**INFORMATION PROVIDED:**

[Start of Attachment]

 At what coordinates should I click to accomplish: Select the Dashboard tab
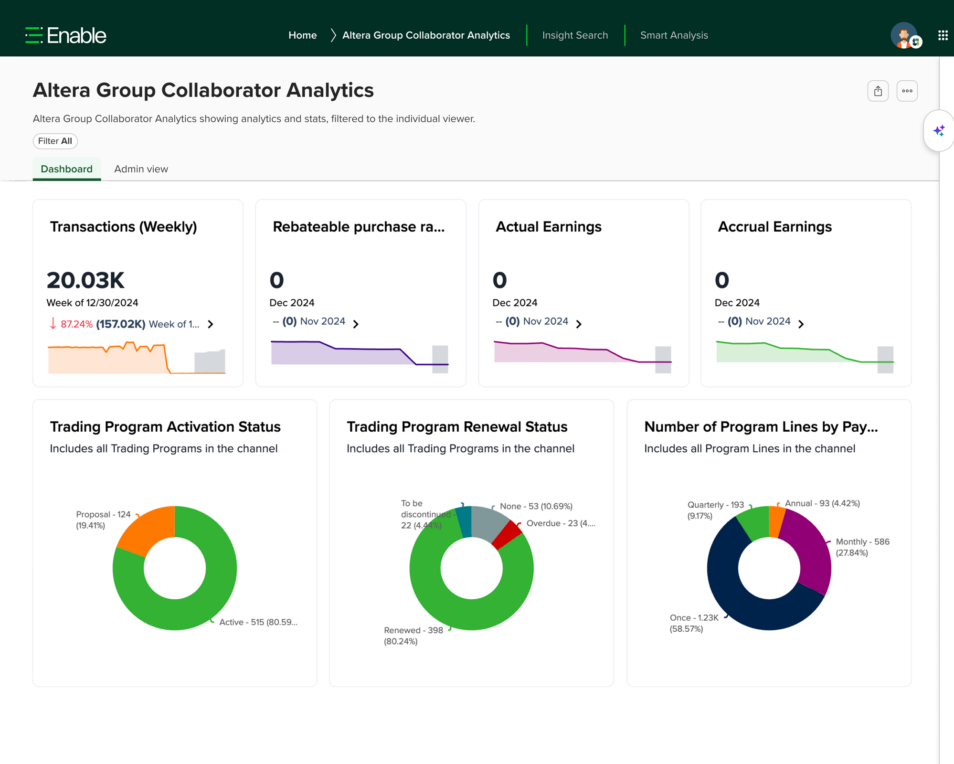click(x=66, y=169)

[End of Attachment]
[Start of Attachment]

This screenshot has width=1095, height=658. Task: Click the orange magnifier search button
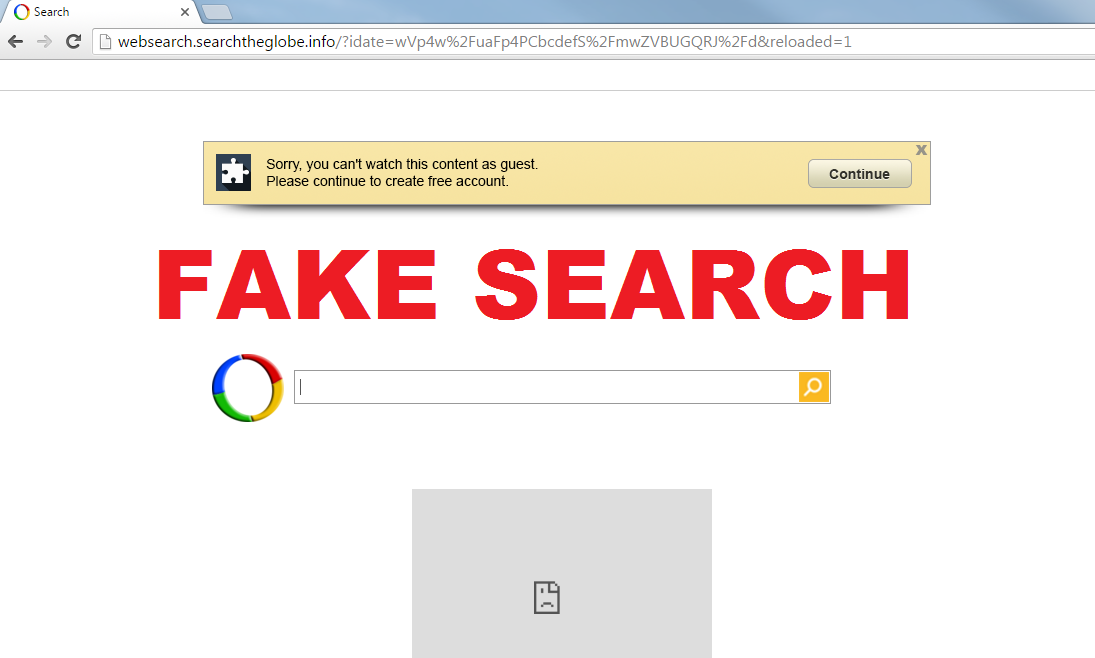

[End of Attachment]
[Start of Attachment]

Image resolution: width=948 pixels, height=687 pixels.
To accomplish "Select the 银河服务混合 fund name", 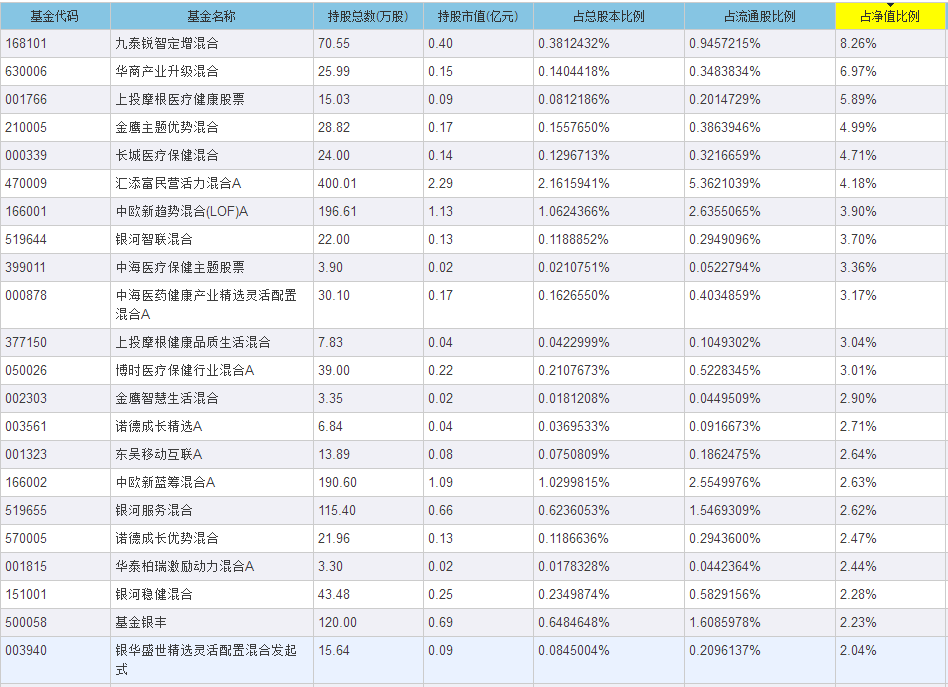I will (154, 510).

[End of Attachment]

**WHAT THE TASK REQUIRES:**
Lines with the string "height": pick each one out of the material and return it.

**RESPONSE BOX:**
This screenshot has width=1095, height=658. Task: Click the orange magnifier search button
Image resolution: width=948 pixels, height=687 pixels.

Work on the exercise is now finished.